Françoise Lemoine - La Chine n'est plus une économie communiste. Les prix sont fixés librement, à de rares exceptions près (carburant, ndlr) et le secteur privé contribue à hauteur des 2/3 du PIB, selon les chiffres de l'OCDE. La petite industrie, très dynamique, est aujourd'hui très largement privée et l'agriculture n'a plus rien d'étatique.

Mais l'Etat garde des capacités d'intervention très importantes dans l'économie, héritage du système communiste. Toutes les grandes entreprises sont détenues en majorité par l'Etat, que ce soit dans les télécoms, l'automobile ou l'énergie. Et toutes les banques sont étatiques, à l'exception d'une seule. Cette situation rappelle celle qui prévalait dans les pays ouest-européens dans les années 50.

D'autre part, l'Etat conserve une très grande influence dans le secteur privé. Les sociétés doivent bénéficier du soutien implicite ou explicite des autorités pour pouvoir se développer.

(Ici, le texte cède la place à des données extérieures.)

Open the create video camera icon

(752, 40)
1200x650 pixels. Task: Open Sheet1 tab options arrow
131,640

Comment l'économie chinoise s'est-elle libéralisée?

A la fin des années 70, les autorités chinoises ont voulu sortir de l'économie planifiée. Sans avoir pour autant de stratégie de long terme pour développer un système capitaliste. Leur objectif était d'abord d'améliorer le fonctionnement de l'économie et d'accroître le niveau de vie.

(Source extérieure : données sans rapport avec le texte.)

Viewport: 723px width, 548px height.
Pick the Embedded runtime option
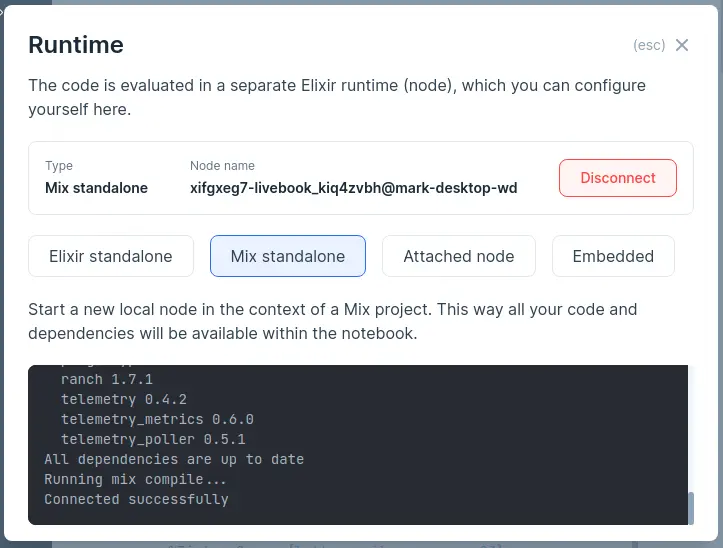(613, 256)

Pour cela, ils ont commencé par décollectiviser l'agriculture et les campagnes chinoises sont revenues à un système d'exploitation familial. Comme cette politique a entraîné de bons résultats, comme l'augmentation des récoltes, Pékin a décidé d'étendre progressivement la libéralisation de l'économie. Elle a progressivement abandonné le contrôle des prix, des salaires et des PME.

Dès 1979, les autorités chinoises ont autorisé les investissements étrangers. Aujourd'hui, 1/3 du secteur privé industriel est à capitaux étrangers.

La crise économique va-telle remettre en cause la libéralisation de l'économie?

Le plan de relance va à contrecourant du développement du secteur privé. Face à la chute brutale des exportations, les autorités ont voulu stimuler la demande intérieure via des investissements publics massifs dans les infrastructures. Mais cela profite surtout à des secteurs traditionnellement étatiques.

Le secteur privé doit maintenant prendre la relève, afin de contribuer à relancer la demande intérieure. Cette dernière est d'ailleurs atrophiée par le système économique chinois, tourné vers les exportations. Pour favoriser cet aspect oublié de son économie, la Chine pourrait offrir de nouveaux débouchés au secteur privé en lui ouvrant des secteurs auxquels il n'avait pas accès auparavant, comme l'éduction et la santé, par exemple.